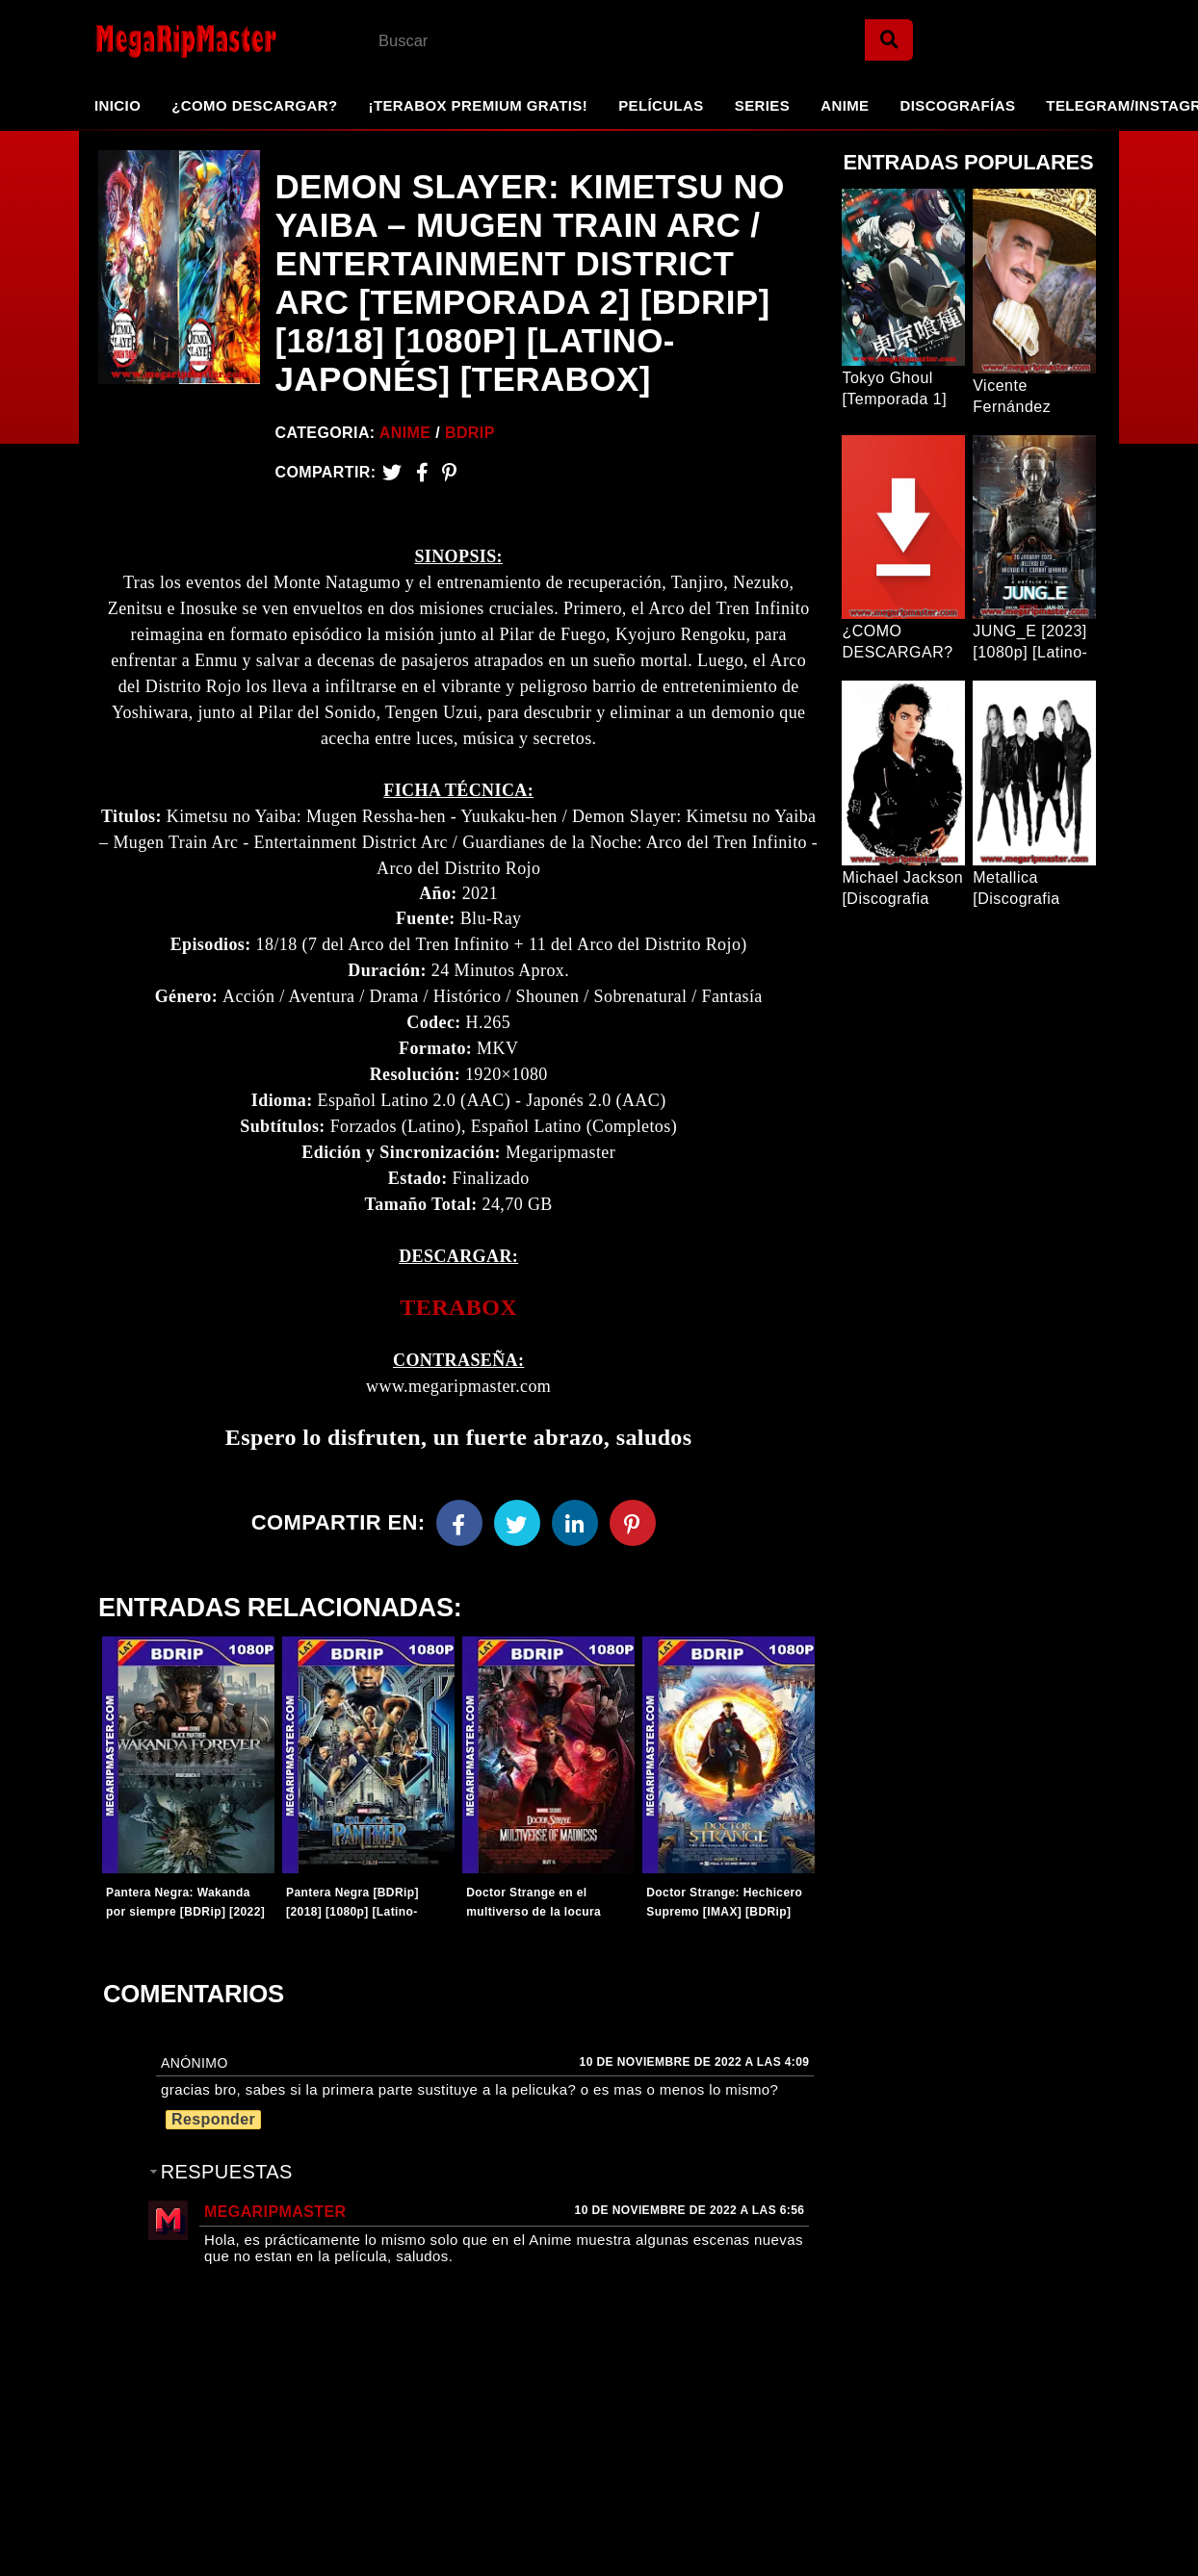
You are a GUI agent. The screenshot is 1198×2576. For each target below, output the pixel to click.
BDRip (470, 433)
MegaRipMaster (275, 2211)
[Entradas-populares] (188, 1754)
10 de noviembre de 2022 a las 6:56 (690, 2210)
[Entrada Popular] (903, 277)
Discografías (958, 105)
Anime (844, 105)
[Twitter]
+++
_Problem statement_:
How many lines in the entries above contain the string "below"? Reply with the number alone.

_Written solution_:
1